Why didn’t he? Perhaps the overseer told someone in the district office but that person didn’t take his concern seriously, thinking the men had decided to abscond from their duties and enjoy some village fun. Is it possible the soldiers believed the story we concocted with Woja Beki? Or could it be that the people in the Bézam office suspect the men are missing but don’t yet want to tell their families, lest the incident turn into an ugly drama? Nothing is inconceivable in this country. I’m not skilled enough to untangle the whos and whys, but one thing is certain: everyone hopes the men are doing their job somewhere, no one thinks they’re in Kosawa, and if the men were to be declared missing, who would think that the people of Kosawa have the audacity to take representatives of Pexton prisoner?

I tell Austin everything except any of this.

Halfway through the questioning, I pull out the lukewarm bottle of water in my bag and take a sip. I need my voice to be steady as I describe the children’s symptoms and the recent oil spills that seeped into the farms of three families. I tell Austin what the big river looks like now, green and flowing sluggishly under layers of toxic waste. I tell him how meager the next harvest is likely to be and how, because of the bad harvests, we use most of what little money we have after paying taxes to buy food in Lokunja.

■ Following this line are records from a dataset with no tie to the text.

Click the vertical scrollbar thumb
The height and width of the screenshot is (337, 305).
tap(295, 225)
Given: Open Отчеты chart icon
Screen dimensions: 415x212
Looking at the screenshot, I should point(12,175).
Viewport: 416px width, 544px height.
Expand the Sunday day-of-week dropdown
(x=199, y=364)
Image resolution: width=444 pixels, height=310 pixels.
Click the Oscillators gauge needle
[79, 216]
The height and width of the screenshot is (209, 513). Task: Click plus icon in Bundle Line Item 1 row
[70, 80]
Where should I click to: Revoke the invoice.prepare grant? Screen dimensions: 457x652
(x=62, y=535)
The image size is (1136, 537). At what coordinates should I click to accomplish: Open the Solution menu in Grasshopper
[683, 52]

When I’m done talking and Austin is done writing, he informs me that he’ll write the story tonight and send it to America first thing in the morning. His friends in the newspaper office there will do some research to make sure that, in the absence of evidence, our story can be substantiated by known facts. They might also try to talk to the Pexton people in America, to hear their side of the story, but, knowing what their response will likely be, the people in the newspaper office might decide to print only Kosawa’s side of the story and tell Pexton’s side separately if they so choose. Ultimately, Austin says, the decision on whether or not the story will be printed will be made by the big men at his newspaper. All he can do is write the best story he can and hope that everything flows smoothly and the story he writes is deemed worthy to be printed. If that happens, the American people might be able to read about us in a matter of days.

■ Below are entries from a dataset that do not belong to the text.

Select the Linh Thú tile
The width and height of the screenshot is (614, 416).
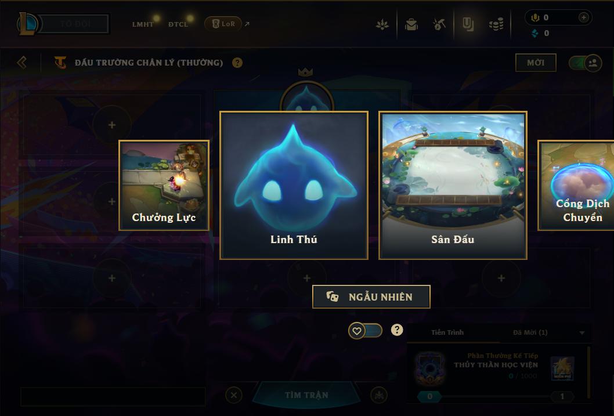pyautogui.click(x=294, y=185)
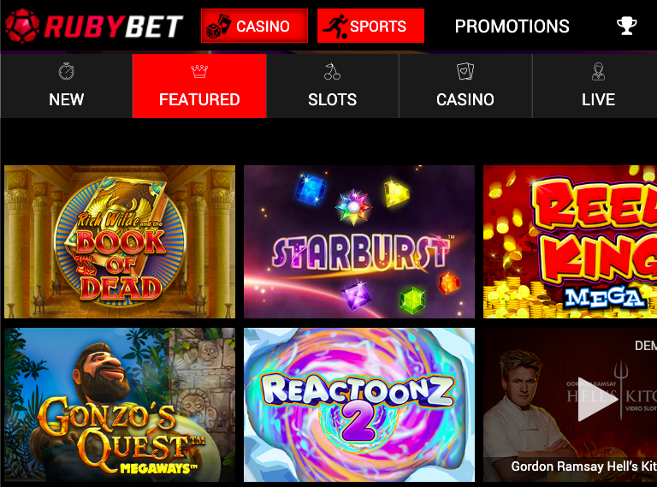Click the crown icon above FEATURED
The width and height of the screenshot is (657, 487).
[199, 71]
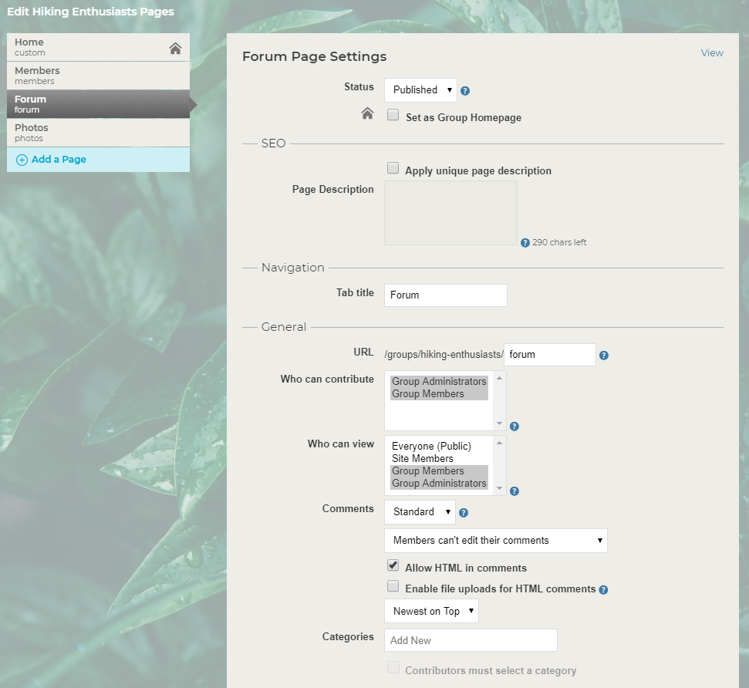Screen dimensions: 749x688
Task: Click the Who can view list scroll-down arrow
Action: pos(499,488)
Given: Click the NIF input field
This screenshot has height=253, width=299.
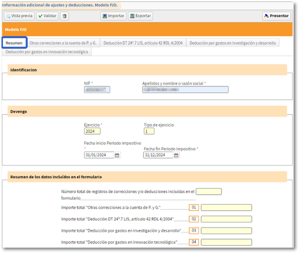Looking at the screenshot, I should (97, 89).
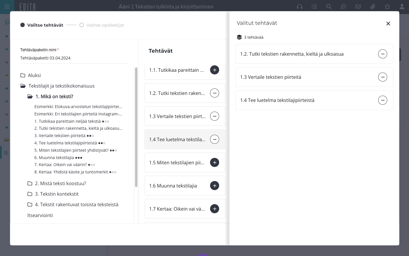This screenshot has height=256, width=409.
Task: Collapse the Tekstilajit ja tekstikokonaisuus folder
Action: coord(58,86)
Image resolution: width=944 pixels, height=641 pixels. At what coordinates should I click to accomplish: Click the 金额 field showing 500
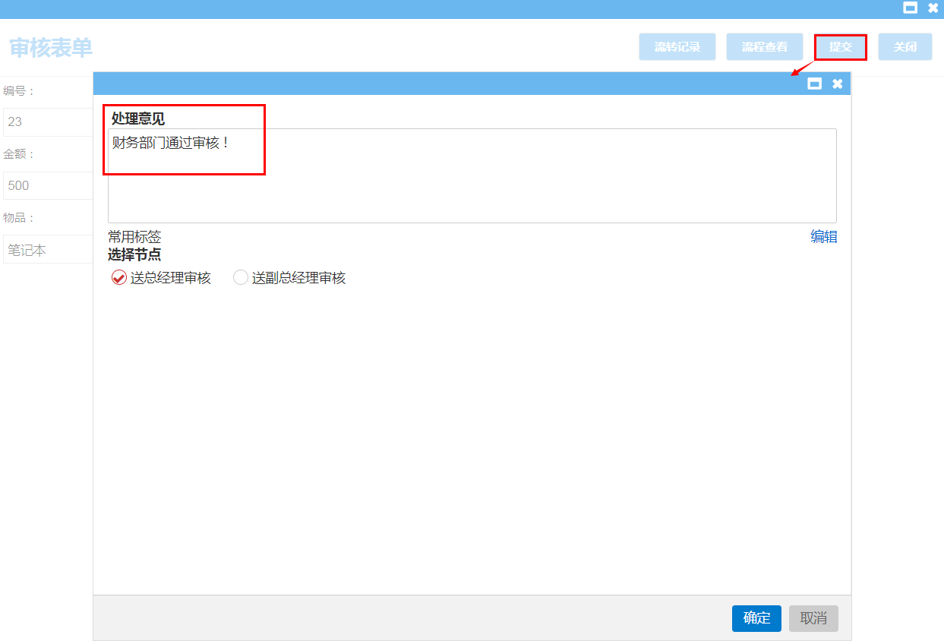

I look at him. I cannot speak. I have only thoughts. I’m thinking that the impossible just happened: Our story might be read across the ocean. We will be unknown no more. We will have names. Kosawa will be identified. Our departed children will be heard of—how long before salvation arrives for the children who are still holding on?

I repeat to Tunis and Lusaka everything Austin has said. They cannot believe we just found a champion in someone who wants nothing from us. No baskets of gifts. No kneeling. No pleading. No promises of land.

“When are you going back to your village?” Austin asks me.

I tell him we came to Bézam only to see him; now that we’ve seen him, we’ll be leaving right away. We’ll get on the first of four buses in the next couple of hours.

“Can you stay till tomorrow evening?” he asks.

He wants to write the story soonest, send it to his people, and make himself available in the event they want to publish it immediately and need him to do more work on it. Then he’d like to come with us to see Kosawa. He’ll bring his camera and take as many pictures as he can, because with pictures he’ll be able to write a second, more in-depth story. He wishes he had a place for us to sleep tonight, but he lives with a friend in a small space. I tell him not to worry. We’ll sleep at the bus stop and be here to meet him tomorrow. We’ll sleep on a pile of garbage if we must, for a chance to reclaim our land.

The Children

We didn’t know he was dying. Never would we have called him the Sick One if we’d been aware of how infirm he was—half dead, in fact. We’d been sick, we’d seen our brothers and sisters and friends get sick; nothing about it was worth mocking. We only gave him that name because we could think of no better name for a man whose body offered us passing chances at superiority, and we needed it, as a salve for our heartache.

We were playing in our compounds when we heard that a meeting of the men needed to take place immediately. Our mothers looked at our fathers, seeking an explanation for the urgency, but they got nothing. After our fathers had left for the square, we tried to ask our mothers what they thought might be going on, but they scolded us to hurry along and start our evening chores. We were sleeping by the time our fathers returned home. The next morning, on our way to school, was when we learned from our older siblings, who were discussing it with each other, that the Sick One was sick and Lusaka and Bongo and Tunis had gone to Bézam to look for medicine for him.

We had no jokes to make about the Sick One that day—we wished on him every bit of health within the grasp of men. We would even give him some of our health, we agreed, if he promised to return it. All day in class, we daydreamed that Sakani had made a potion for the Sick One, and that it was flowing in his veins, crushing his disease. When we returned home, though, we overheard the women saying that Sakani had refused to go to Woja Beki’s house to treat the Sick One.